From 3c332dab58d187fb3a642ea3618c6bbf24c4fea0 Mon Sep 17 00:00:00 2001
From: sky-bro <sky_io@outlook.com>
Date: Wed, 3 Dec 2025 01:28:25 +0800
Subject: [PATCH] fix grpo target function

---
 chapters/en/chapter12/3b.mdx | 2 +-
 chapters/my/chapter12/3a.mdx | 2 +-
 2 files changed, 2 insertions(+), 2 deletions(-)
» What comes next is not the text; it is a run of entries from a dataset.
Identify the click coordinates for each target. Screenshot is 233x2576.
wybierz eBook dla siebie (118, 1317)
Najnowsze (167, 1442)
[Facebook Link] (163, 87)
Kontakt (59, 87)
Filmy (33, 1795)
diff --git a/chapters/en/chapter12/3b.mdx b/chapters/en/chapter12/3b.mdx
index a849c0b9d..e4d16a275 100644
--- a/chapters/en/chapter12/3b.mdx
+++ b/chapters/en/chapter12/3b.mdx
@@ -84,7 +84,7 @@ The final step is to use these advantage values to update our model so that it b
 
 The target function for policy update is:
 
-$$J_{GRPO}(\theta) = \left[\frac{1}{G} \sum_{i=1}^{G} \min \left( \frac{\pi_{\theta}(o_i|q)}{\pi_{\theta_{old}}(o_i|q)} A_i \text{clip}\left( \frac{\pi_{\theta}(o_i|q)}{\pi_{\theta_{old}}(o_i|q)}, 1 - \epsilon, 1 + \epsilon \right) A_i \right)\right]- \beta D_{KL}(\pi_{\theta} \|\| \pi_{ref})$$
+$$J_{GRPO}(\theta) = \left[\frac{1}{G} \sum_{i=1}^{G} \min \left( \frac{\pi_{\theta}(o_i|q)}{\pi_{\theta_{old}}(o_i|q)} A_i, \text{clip}\left( \frac{\pi_{\theta}(o_i|q)}{\pi_{\theta_{old}}(o_i|q)}, 1 - \epsilon, 1 + \epsilon \right) A_i \right)\right]- \beta D_{KL}(\pi_{\theta} \|\| \pi_{ref})$$
 
 This formula might look intimidating at first, but it's built from several components that each serve an important purpose. Let's break them down one by one.
 
diff --git a/chapters/my/chapter12/3a.mdx b/chapters/my/chapter12/3a.mdx
index 1a3512452..f295a82ea 100644
--- a/chapters/my/chapter12/3a.mdx
+++ b/chapters/my/chapter12/3a.mdx
@@ -84,7 +84,7 @@ $$A_i = \frac{r_i - \text{mean}(\{r_1, r_2, \ldots, r_G\})}{\text{std}(\{r_1, r_
 
 policy update အတွက် target function က...
 
-$$J_{GRPO}(\theta) = \left[\frac{1}{G} \sum_{i=1}^{G} \min \left( \frac{\pi_{\theta}(o_i|q)}{\pi_{\theta_{old}}(o_i|q)} A_i \text{clip}\left( \frac{\pi_{\theta}(o_i|q)}{\pi_{\theta_{old}}(o_i|q)}, 1 - \epsilon, 1 + \epsilon \right) A_i \right)\right]- \beta D_{KL}(\pi_{\theta} \|\| \pi_{ref})$$
+$$J_{GRPO}(\theta) = \left[\frac{1}{G} \sum_{i=1}^{G} \min \left( \frac{\pi_{\theta}(o_i|q)}{\pi_{\theta_{old}}(o_i|q)} A_i, \text{clip}\left( \frac{\pi_{\theta}(o_i|q)}{\pi_{\theta_{old}}(o_i|q)}, 1 - \epsilon, 1 + \epsilon \right) A_i \right)\right]- \beta D_{KL}(\pi_{\theta} \|\| \pi_{ref})$$
 
 ဒီ formula က အစပိုင်းမှာ ကြောက်စရာကောင်းတယ်လို့ ထင်ရပေမယ့်၊ အရေးကြီးတဲ့ ရည်ရွယ်ချက်တစ်ခုစီကို ဆောင်ရွက်ပေးတဲ့ အစိတ်အပိုင်းများစွာနဲ့ တည်ဆောက်ထားတာပါ။ တစ်ခုချင်းစီကို ဖော်ပြပေးပါမယ်။